• [PASSAGE]:

▼

Without violating anyone's privacy, if that's possible, I would like to know
whether these contributed to his firing.

I ask simply because I'd like to better understand whether this is a siren
song for startups that doesn't scale well. Would he have benefited from more
structure, a performance plan, etc.? Does this degree of freedom lead to chaos
and arbitrary decisionmaking as a company scales?

Hope he writes more about it.

------
drawkbox
Engineers leaving, being fired or just being time, can happen to early
engineers that made the company great as it changes. Changes like this are
usually around growing pains and when power is transferred from engineers to
the money/business or growth from small to medium or medium to large.

Companies and developers evolve, sometimes they aren't as nice a fit after
they do. Companies always run off good processes, but when you start hearing
about new or needing changes to 'processes' driven by new VPs or Directors,
usually that ocean is red and you need to move to blue seas and oceans again.

Zach is probably a startup, product and research and development type of
developer. He should stay at smaller companies or start up his own, I am sure
he could get funding quickly. I'd even be for an additional github competitor
though that could be un-interesting after this for him.

▲

• [TO BE DONE]:
[A] Summarize the forum thread in two sentences.
[B] In the forum thread, what type of developer does drawkbox say Zach probably is?
[C] Quote the forum thread, starting with "Zach is probably" and going on through "this for him.".

• [SUPPLIED DATA]:
▼

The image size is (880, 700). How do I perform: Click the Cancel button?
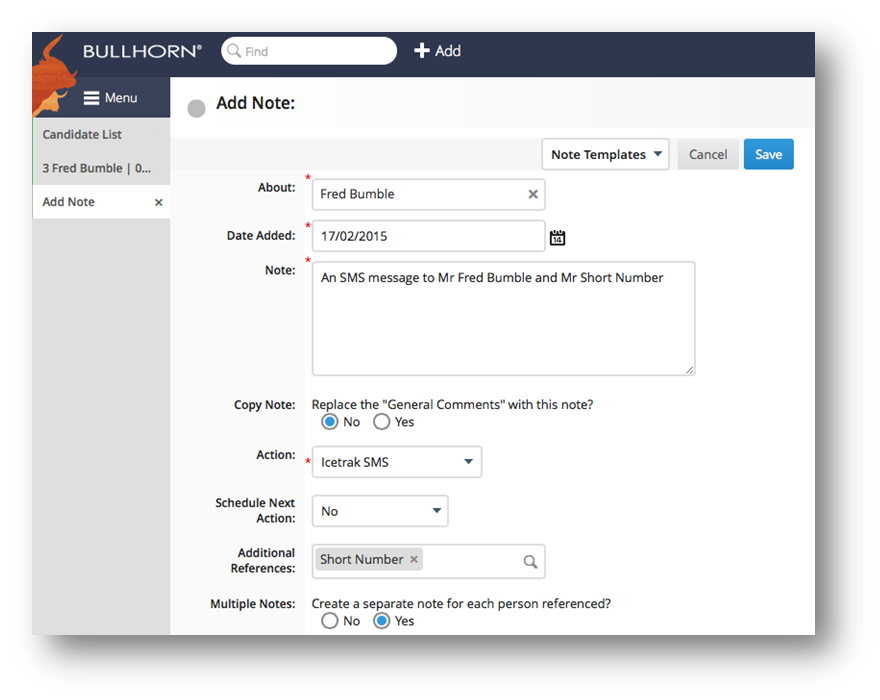(x=708, y=155)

▲

• [CORRECT ANSWERS]:
[A] One commenter asks whether the degree of freedom Zach had contributed to his firing, and whether it is a siren song for startups that leads to chaos as a company scales. In reply, drawkbox says early engineers often leave or are fired as a company goes through growing pains or shifts power to the business side, and suggests Zach should stay at smaller companies or start his own.

[B] A startup, product and research and development type of developer.

[C]
Zach is probably a startup, product and research and development type of
developer. He should stay at smaller companies or start up his own, I am sure
he could get funding quickly. I'd even be for an additional github competitor
though that could be un-interesting after this for him.